Lateral finger is indicated for trauma suspected dislocation and assessment of angulation. It complements PA and oblique views for comprehensive evaluation. It guides management decisions for reduction and fixation.

Image Assessment

Assess dorsal or volar displacement and measure angulation when present. Evaluate joint congruity and soft tissue swelling. Report findings and recommend orthopedic consultation when indicated.
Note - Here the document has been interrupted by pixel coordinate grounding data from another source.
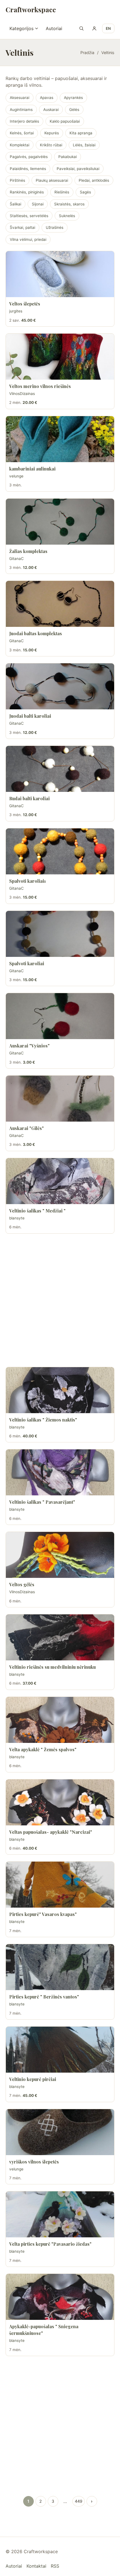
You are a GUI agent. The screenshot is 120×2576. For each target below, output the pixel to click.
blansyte (17, 1218)
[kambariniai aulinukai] (60, 439)
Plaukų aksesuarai (52, 180)
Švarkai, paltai (22, 227)
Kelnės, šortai (22, 133)
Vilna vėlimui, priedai (28, 239)
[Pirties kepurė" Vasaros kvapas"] (60, 1885)
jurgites (15, 311)
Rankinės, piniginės (27, 192)
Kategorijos (21, 28)
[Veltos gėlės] (60, 1555)
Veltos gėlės (21, 1584)
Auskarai (51, 109)
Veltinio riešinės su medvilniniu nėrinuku (52, 1667)
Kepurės (51, 133)
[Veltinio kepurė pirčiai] (60, 2050)
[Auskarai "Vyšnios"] (60, 1016)
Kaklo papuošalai (65, 121)
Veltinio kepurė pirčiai (32, 2079)
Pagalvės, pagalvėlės (29, 156)
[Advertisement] (60, 1300)
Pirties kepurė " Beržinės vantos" (44, 1997)
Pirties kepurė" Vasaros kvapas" (43, 1914)
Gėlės (74, 109)
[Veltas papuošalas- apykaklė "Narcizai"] (60, 1802)
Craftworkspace (31, 9)
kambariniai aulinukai (32, 469)
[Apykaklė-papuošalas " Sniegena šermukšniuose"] (60, 2297)
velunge (16, 476)
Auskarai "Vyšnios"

Clavicle AP with Cephalad Angle

Overview

AP clavicle with cephalad angulation projects the clavicle free of thoracic structures for improved visualization. A slight cephalad tube tilt reduces overlap with the ribs and scapula. This view enhances detection of subtle fractures and displacement.

Technique

Center the detector to the clavicle and apply a cephalad tube angle typically 15 to 30 degrees. Ensure the patient is upright or supine and immobilize the arm to reduce motion. Collimate to the clavicle to minimize dose.

Clinical Indications

This projection is indicated when standard AP views do not adequately visualize the clavicle. It helps assess fracture displacement and involvement of adjacent joints. Follow up radiographs monitor healing and alignment.

Image Assessment

Evaluate cortical continuity clavicular alignment and displacement. Inspect for shortening and involvement of the acromioclavicular or sternoclavicular joints. Report findings for orthopedic management.

Scapula AP and Lateral

Overview

AP and lateral scapula views evaluate the scapular body spine and glenoid for fractures and deformity. The AP view images the scapula en face while the lateral view profiles the scapular body. These projections are used in trauma and shoulder pathology assessment.

Technique

For AP scapula position the arm across the chest and center the detector to the scapula. For lateral scapula rotate the patient to project the scapula laterally with the arm raised. Use appropriate exposure and immobilize the patient.

Clinical Indications

Scapula views are indicated for trauma with shoulder girdle injury and persistent localized pain. They detect scapular body fractures and glenoid rim involvement. CT is used for complex fractures and surgical planning.

Image Assessment

Assess scapular body contour spine acromion and glenoid rim for cortical disruption. Evaluate for associated rib or clavicle injuries. Report findings relevant to orthopedic referral.

Clavicle AP Axial

Overview

AP axial clavicle radiographs use tube angulation to better visualize medial and lateral clavicular ends. The axial projection reduces overlap with thoracic structures and improves detection of subtle fractures. It is useful in trauma and follow up imaging.

Technique

Apply a cephalad tube angle and center to the clavicle ensuring the entire bone is included. Use immobilization and appropriate exposure settings. Document angle used for reproducibility.

Clinical Indications

AP axial clavicle is indicated for suspected medial or lateral clavicle fractures and non union assessment. It complements standard AP views for comprehensive evaluation. Orthopedic consultation is guided by displacement and joint involvement.

Image Assessment

Evaluate cortical continuity and alignment at the sternoclavicular and acromioclavicular ends. Assess for shortening and comminution. Report findings and recommend further imaging if surgical planning is required.